Porém não quisemos aqui estabelecer nenhuma cátedra a partir de Foucault e sua teoria, apenas o utilizamos em grande parte de nossas interlocuções. Da mesma forma trazemos autores de escolas filosóficas que não compactuam com os pensamentos nem com alguns pilares da obra de Foucault. Autores, por exemplo, como Jürgem Habermas, Paulo Freire, John Thompson, Thomas Popkewitz e Pierre Bourdieu.

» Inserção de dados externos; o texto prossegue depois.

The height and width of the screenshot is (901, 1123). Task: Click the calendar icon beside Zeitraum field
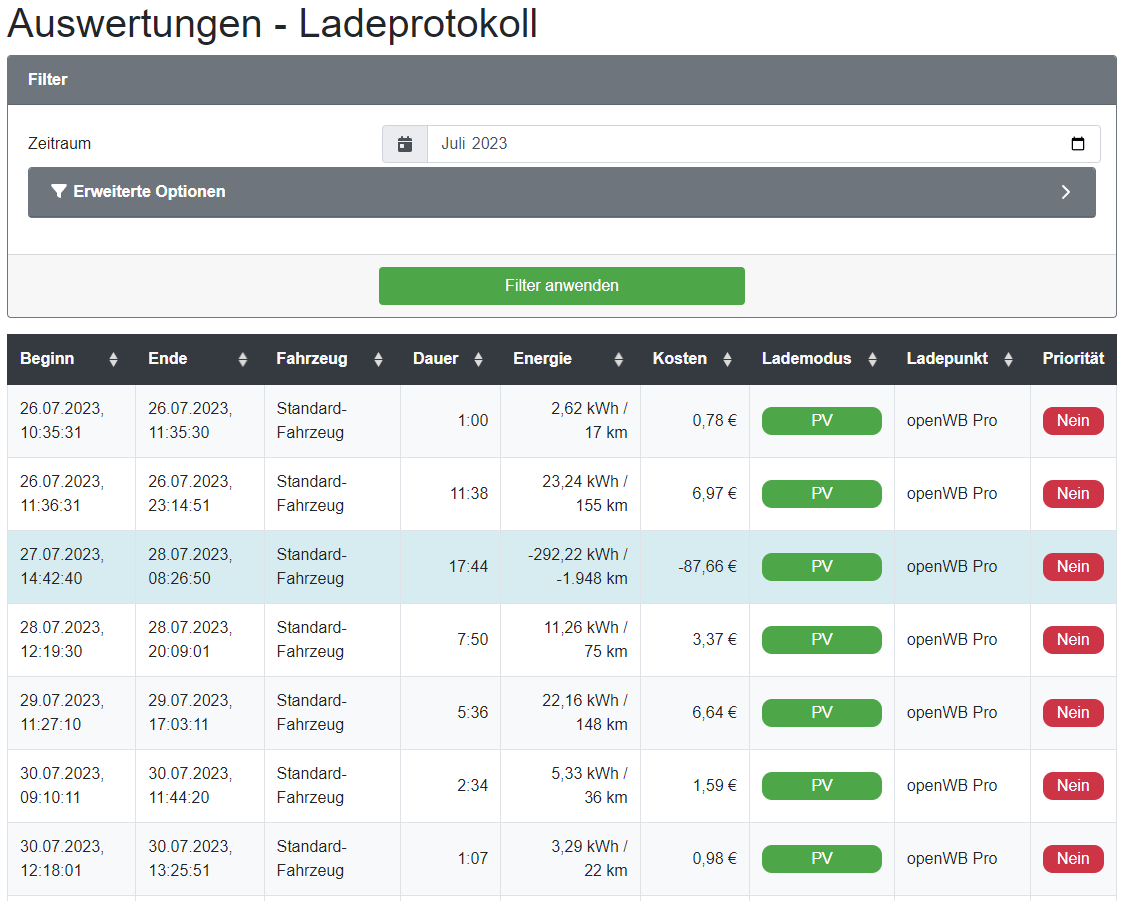pos(405,144)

Nossos interesses por tais teóricos se deveram ao fato deles se aproximarem das discussões e do entendimento que todas as modalidades de ações fundadas na episteme de cisão corpo/mente se caracterizam como relações que pertencem a um nível simbólico de valores, a uma modalidade de saber/poder. Este conjunto complexo: valores, saber/poder estruturam todo um fazer. Assim então, esta modalidade do fazer (ação) é caracterizada pelos que a fazem e pelas estruturas semióticas que justificam este fazer.

Estes autores foram bases que nos possibilitaram estabelecer os diálogos entre saber/poder, regimes de verdade, ideologia, cultura, linguagem, sistemas simbólicos, interesse X conhecimento e sistemas de produção econômica. O propósito da utilização de tais teorias foi apresentar algumas reflexões sobre o ser humano enquanto corpo e mente, destacando de modo especial, os modos como se articulam as práxis a partir dessa episteme dentro da Educação Física. Buscamos neles os fundamentos para estabelecer um diálogo sobre esta realidade tensiva – e semiótica – muito presente no imaginário coletivo.

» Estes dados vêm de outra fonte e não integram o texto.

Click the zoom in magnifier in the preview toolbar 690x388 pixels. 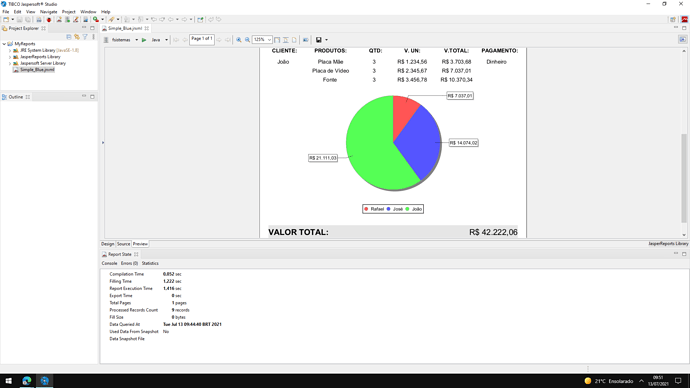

Estivemos também interessados em compreender como a troca contínua de formas simbólicas fundadas a partir da episteme de cisão corpo/mente trava tensões que sustentam e reproduzem práxis pedagógicas e de educação física. Permanecemos atentos ao conceito de ideologia quando o mesmo emprega a

apreciação em termos de interação entre sentido e poder, a fim de evitar a tendência comum – tanto na literatura teórica, como também no uso cotidiano – de compreender ideologia como uma imagem invertida e distorcida do que pode ser considerado o real.

Paralelamente, para melhor tratar e desenvolver este estudo, foi buscada a contribuição de outros filósofos, pensadores e críticos da educação e da educação física que tratam da episteme de ser humano fundada na cisão corpo/mente, bem como de todas as outras questões articuladas a este tema analisadas aqui nesta tese.

Não pretendemos nos prender a “facções” teóricas, pelo contrário, estivemos preocupados em buscar respostas ao problema central da pesquisa. As delimitações feitas a partir da escolha e recorte do objeto e os passos demarcados a seguir – pressuposto, objetivos – nos permitiram o compromisso frente a cientificidade da pesquisa, sem que para isto tenhamos que nos fechar a teorias que não contemplam as explicações do fenômeno por nós buscada na tese.